━━ INFORMATION PROVIDED
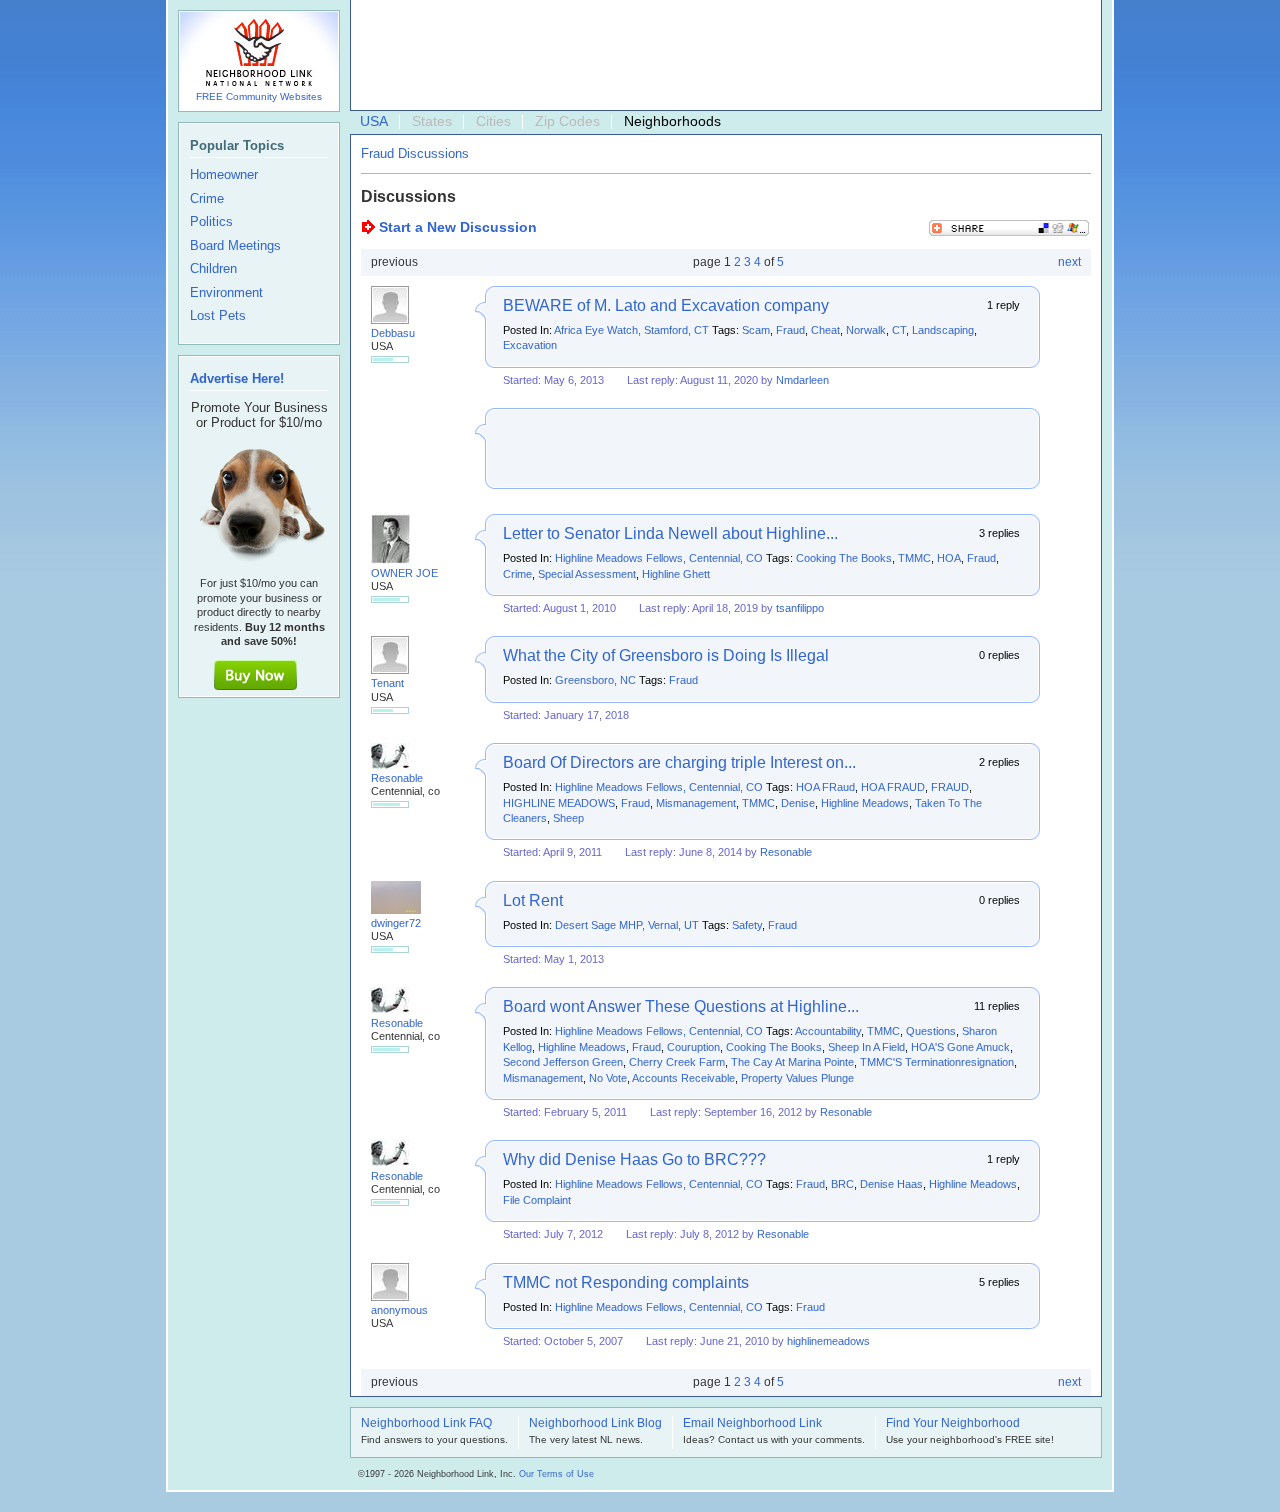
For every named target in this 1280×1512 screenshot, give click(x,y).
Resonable (397, 778)
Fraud (790, 330)
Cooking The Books (844, 558)
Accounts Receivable (683, 1078)
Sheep (568, 818)
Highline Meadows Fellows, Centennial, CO (659, 558)
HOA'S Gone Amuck (960, 1047)
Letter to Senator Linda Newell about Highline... (670, 533)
━━━━
Throughout the data above, count the lines in which the word "Highline" occurs; supply the number alone.

2